I left the boys home when I was 16. I could take or leave the drink then, but I enjoyed going into the pubs and socialising. I got myself a job and was living with my adoptive mother. I was doing ok but as time went on I started to drink more heavily. My drinking started to affect my work as I was turning up late and so on. I ended up losing my job and signing on.

Around this time I decided to find my natural mother. I managed to find her but it didn’t go well. She was a schizophrenic and to cut a long story short she told me she didn’t want anything to do with me. That’s the first time I went out to get drunk. This wasn’t social drinking; I wanted to block everything out. I started to self harm as well, by the time I was 18 years old I was submitted to a psychiatric hospital.

I was 19 when I left hospital and I managed to get my own flat. I started letting friends from school into my flat and binge drinking with them. Eventually I couldn’t pay the bills and I lost the flat. There was no life for me in Northern Ireland anymore so I decided to move to the UK.

I thought it would be good for me to join the Army. I went along to the selection centre but I managed to mess this up because of my drinking, so with no other plans I headed to Blackpool where I worked the summer season. When it was over I had nowhere else to go so I went back to Northern Ireland for a while but it didn’t work out.

I came back to the UK and since then I’ve been travelling from town to town mainly living in hostels and B&BS or on the streets. It’s been more or less my life over the years. I’ve ended up in A&E many times because of the drink and self harming.

By 2009 I was still drinking, getting in trouble with the police or ending up in A&E. I’ve been in and out of rehab many times, but as soon as I return to London and my old life I start to drink and gamble again and the vicious circle continues.

I was put in touch with Camden Alcoholic Advisory Service. I went to AA meetings and I realised I needed to have something to keep me occupied during the day. Someone told me about the New Hanbury Project so I went to check it out.
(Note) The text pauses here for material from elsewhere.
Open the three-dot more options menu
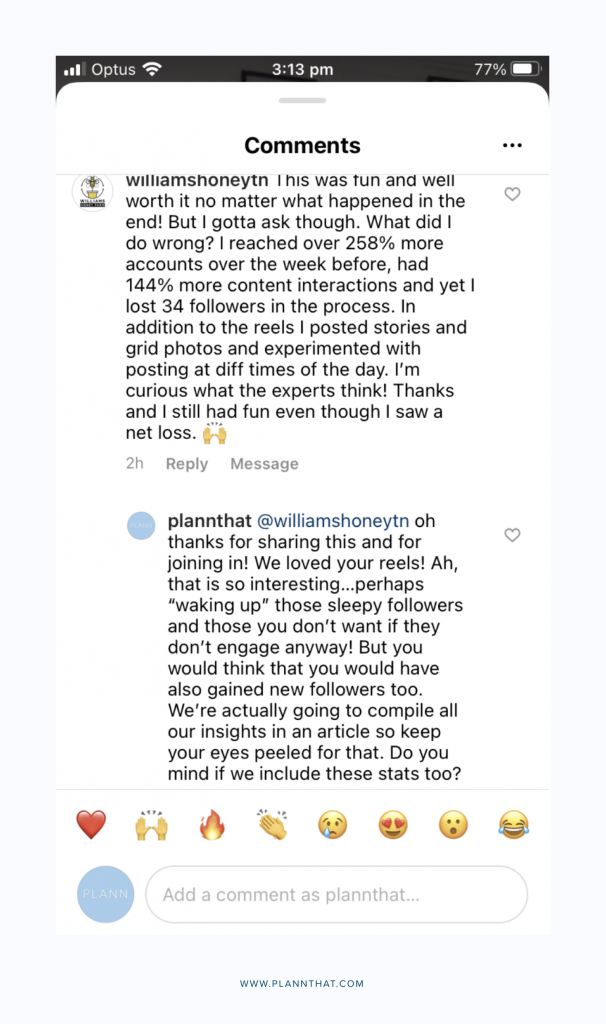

I loved doing the gardening there and I also started to go to a social evening there on Friday nights, which is for people in recovery.
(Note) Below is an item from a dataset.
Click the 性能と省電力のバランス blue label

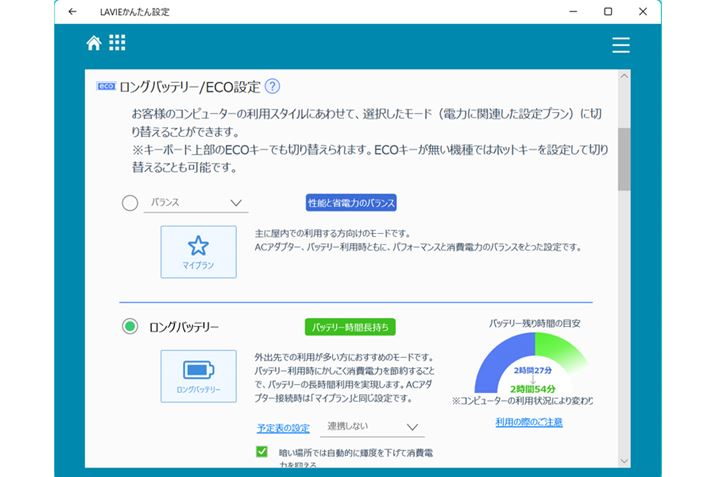pos(352,203)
By 2010 things were looking up, I was in a dry hostel and I was keeping myself occupied during the day but then after about 18 months I was told I needed to move on. I was offered a flat in Harlsden. I wasn’t keen as I don’t know anyone in Harlsden and I know from previous experience I need to be near a good support network if I want to stay dry. I declined the flat but still had to move out so ended up back in a wet hostel. After a while temptation got the better of me and I started drinking and self harming again.
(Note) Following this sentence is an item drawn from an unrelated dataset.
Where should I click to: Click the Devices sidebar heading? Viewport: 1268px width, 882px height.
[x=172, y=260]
By September 2013 I’d had enough and on 30th September 2013 I had my last drink. I moved to Hackett House towards the end of 2013. I’m now in Brecknock Road and the team have been great. I do voluntary work for FareShare two days a week and I go to the Mind Yourself and The London Irish Centre to do a computer course and art classes.

I have been sober for nearly 8 months now, which is the longest I have ever done. I am feeling really positive about my future but know there are going to be struggles ahead. I would like my own place eventually but for now I am concentrating on looking after myself and doing all that I can to stay dry.